L'articolo 4 prevede che, per ottenere la qualifica di
agente di pubblica sicurezza, occorra effettuare un'apposita
formazione con esame di idoneità finale. L'articolo cerca poi
di fissare alcuni limiti lasciando alla autoregolamentazione
locale e regionale la definizione dei corsi. La ratio
del provvedimento è duplice: da un lato rendere obbligatoria
la formazione che la legge n. 65 del 1986 non era riuscita a
garantire e dall'altro stabilire che la formazione localmente
organizzata tenga comunque conto di alcune materie
obbligatorie, al fine di rendere gli operatori in grado di
svolgere quelle funzioni sino ad ora garantite esclusivamente
dalle Forze di polizia dello Stato. L'articolo si propone
anche di fornire un indirizzo tale da favorire una formazione
permanente nel corso della carriera.
L'articolo 5 disciplina l'armamento lasciando, come oggi,
ogni determinazione se armare o meno la polizia locale al
singolo ente, con una articolazione maggiore rispetto all'
alternativa secca attuale e cercando di risolvere la questione
del tipo di armamento consentito. La materia delle armi ed
esplosivi resta, peraltro, di stretta pertinenza dello Stato.
Si cerca altresì di risolvere l'annoso problema del porto
d'armi per gli operatori della polizia locale a ciò
autorizzati dal proprio ente di appartenenza, cercando di
superare inoltre la contraddizione data dal fatto che le
guardie giurate private oggi hanno il porto d'armi anche fuori
dal servizio e dal territorio, cosa invece esclusa per gli
operatori della polizia locale.
L'articolo 6 introduce la patente di servizio, prevedendo
altresì la formazione specifica per la guida in sicurezza.

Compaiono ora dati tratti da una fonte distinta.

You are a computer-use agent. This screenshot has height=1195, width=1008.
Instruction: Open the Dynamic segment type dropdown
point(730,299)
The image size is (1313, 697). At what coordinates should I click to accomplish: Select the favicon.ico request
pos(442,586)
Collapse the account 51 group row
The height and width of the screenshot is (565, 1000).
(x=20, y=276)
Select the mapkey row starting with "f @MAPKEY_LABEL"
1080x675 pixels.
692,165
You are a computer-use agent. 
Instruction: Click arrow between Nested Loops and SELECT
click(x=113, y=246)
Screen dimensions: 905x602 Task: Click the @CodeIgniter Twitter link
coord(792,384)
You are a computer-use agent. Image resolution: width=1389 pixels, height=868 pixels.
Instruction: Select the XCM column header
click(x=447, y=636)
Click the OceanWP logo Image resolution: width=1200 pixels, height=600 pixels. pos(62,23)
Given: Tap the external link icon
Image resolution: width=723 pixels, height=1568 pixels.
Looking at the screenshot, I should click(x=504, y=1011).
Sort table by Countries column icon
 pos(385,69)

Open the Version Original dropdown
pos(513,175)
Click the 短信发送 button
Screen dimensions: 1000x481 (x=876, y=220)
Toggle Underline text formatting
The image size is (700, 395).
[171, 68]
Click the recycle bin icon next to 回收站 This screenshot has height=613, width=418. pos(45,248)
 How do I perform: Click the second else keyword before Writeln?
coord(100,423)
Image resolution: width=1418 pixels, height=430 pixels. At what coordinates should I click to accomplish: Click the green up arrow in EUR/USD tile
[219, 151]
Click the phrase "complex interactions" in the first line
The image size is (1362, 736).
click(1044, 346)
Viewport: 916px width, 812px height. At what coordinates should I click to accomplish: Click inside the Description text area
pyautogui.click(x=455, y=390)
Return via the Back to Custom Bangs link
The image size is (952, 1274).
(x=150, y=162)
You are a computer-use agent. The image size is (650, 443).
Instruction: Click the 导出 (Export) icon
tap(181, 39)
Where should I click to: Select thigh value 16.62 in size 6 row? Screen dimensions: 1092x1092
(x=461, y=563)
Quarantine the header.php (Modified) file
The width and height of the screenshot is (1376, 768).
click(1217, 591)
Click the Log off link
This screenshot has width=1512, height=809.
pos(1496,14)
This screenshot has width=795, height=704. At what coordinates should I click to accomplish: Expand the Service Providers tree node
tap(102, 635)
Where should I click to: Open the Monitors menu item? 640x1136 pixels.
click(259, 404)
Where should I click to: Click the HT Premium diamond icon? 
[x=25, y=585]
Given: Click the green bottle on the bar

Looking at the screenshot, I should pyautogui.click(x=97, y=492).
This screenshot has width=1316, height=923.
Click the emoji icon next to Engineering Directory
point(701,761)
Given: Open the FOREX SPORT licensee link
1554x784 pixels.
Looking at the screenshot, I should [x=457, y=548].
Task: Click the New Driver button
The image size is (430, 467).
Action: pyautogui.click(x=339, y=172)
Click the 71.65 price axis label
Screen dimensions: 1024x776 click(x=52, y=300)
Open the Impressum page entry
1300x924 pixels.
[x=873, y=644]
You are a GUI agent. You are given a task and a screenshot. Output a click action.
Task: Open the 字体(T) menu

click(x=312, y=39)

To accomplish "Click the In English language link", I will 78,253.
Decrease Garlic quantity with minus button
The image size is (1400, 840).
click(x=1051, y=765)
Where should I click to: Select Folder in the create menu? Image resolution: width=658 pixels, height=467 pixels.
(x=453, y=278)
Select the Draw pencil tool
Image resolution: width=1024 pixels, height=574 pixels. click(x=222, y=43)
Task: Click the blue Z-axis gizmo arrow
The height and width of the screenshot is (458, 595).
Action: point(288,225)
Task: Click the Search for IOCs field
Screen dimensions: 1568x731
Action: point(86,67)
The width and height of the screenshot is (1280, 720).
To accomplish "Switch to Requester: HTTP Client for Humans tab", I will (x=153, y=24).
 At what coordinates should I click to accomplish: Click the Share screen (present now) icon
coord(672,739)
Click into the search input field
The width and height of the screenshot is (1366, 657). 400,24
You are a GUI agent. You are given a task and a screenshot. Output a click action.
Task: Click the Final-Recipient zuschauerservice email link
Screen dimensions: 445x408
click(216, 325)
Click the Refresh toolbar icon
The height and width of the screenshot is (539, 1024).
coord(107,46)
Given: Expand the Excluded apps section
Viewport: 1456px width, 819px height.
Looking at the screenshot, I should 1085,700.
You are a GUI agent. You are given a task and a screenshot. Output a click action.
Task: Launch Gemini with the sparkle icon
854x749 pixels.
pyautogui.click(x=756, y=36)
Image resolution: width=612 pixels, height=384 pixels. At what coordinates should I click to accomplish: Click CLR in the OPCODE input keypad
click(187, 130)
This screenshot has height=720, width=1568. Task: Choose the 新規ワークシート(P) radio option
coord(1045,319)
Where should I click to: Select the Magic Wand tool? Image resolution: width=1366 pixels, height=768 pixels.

L'articolo 7 affronta la questione della parificazione
previdenziale e assicurativa degli operatori di polizia locale
a quelli della Polizia di Stato ad ordinamento civile,
richiamando esplicitamente le norme in vigore che debbono
essere applicate alla categoria. Si prevede che l'indennità di
vigilanza prevista dall'attuale normativa confluisca in una
più compiuta indennità di polizia locale, pensionabile nella
misura determinata dai contratti collettivi nazionali di
lavoro in relazione al sistema di classificazione, al grado di
responsabilità attribuita e alla natura delle funzioni svolte,
lasciando così alla contrattazione la definizione di un'ampia
graduazione di opportunità. L'articolo affronta inoltre, al
comma 1, la contrastata questione del contratto di lavoro,
richiamando il decreto legislativo 30 marzo 2001, n. 165, con
la esclusione dell'inserimento nel comparto sicurezza. Per
tenere in conto le peculiarità della polizia locale anche
rispetto agli altri servizi del comune (o della provincia) è
previsto che, in conformità alle procedure previste
dall'articolo 40 del decreto legislativo n. 165 del 2001,
siano adottate in sede contrattuale apposite specifiche misure
riguardanti la categoria.
L'articolo 8 reca modifiche ed abrogazioni della normativa
vigente.
L'articolo 9 reca la copertura finanziaria.